Photo by Jocelyn Wu on Unsplash

La prise de participation dans les startups développées dans les incubateurs, peut alors se révéler un facteur de viabilité pour les musées, même si cette source de revenu n’est souvent réelle que 5 ou 10 ans après la mise en orbite de la startup. Ainsi le Te Papa Museum affiche très clairement une possibilité de prise de participation de 6% dans toute startup développée au sein de son incubateur Mahuki. Les musées américains, dont les fonds sont souvent investis en bourse, ont une approche encore plus business de ces investissements dans leurs propres startups.
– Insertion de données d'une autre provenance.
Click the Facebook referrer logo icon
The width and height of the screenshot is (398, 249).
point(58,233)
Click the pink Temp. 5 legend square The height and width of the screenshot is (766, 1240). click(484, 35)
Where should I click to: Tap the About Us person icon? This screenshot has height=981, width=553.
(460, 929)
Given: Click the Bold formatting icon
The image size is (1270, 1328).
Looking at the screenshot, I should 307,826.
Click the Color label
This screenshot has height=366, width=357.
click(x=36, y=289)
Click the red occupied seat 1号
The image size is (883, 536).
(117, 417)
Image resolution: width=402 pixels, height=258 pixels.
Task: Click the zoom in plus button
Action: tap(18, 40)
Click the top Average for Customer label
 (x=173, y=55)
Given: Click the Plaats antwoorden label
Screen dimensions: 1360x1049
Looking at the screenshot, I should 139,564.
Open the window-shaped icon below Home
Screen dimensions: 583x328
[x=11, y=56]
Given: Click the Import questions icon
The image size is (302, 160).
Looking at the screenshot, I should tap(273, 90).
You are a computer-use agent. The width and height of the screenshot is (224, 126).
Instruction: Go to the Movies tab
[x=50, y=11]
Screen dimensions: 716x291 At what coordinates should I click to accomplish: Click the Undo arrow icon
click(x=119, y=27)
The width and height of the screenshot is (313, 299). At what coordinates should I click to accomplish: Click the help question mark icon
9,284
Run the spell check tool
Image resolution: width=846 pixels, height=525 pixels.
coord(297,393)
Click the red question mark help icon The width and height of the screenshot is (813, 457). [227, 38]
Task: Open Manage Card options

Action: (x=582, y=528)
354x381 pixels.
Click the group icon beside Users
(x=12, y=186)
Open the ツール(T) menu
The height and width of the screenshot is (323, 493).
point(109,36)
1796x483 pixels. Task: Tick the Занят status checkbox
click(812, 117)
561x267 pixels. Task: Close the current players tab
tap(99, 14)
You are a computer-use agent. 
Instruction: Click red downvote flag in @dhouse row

Ils les considèrent même plus rentables, puisqu’ils servent directement la communauté muséale.

L’autre vecteur positif de l’essor des incubateurs est la prise de conscience d’une mutualisation des technologies mises au point. En effet, il est fondamental pour la survie générale de l’éco-système muséal que les grandes institutions prennent en charge le développement des nouvelles technologies au profit de plus petits musées. Ces derniers doivent aussi opérer leur transformation digitale pour ne pas risquer de dépendre à 100% de subventions ou se retrouver à la merci des GAFA. A terme, il serait même judicieux que les musées se répartissent les sujets, en prenant pour exemple la thématisation de la French Tech, qui a permis à chaque région française d’occuper un secteur des nouvelles technologies sans s’auto-concurrencer.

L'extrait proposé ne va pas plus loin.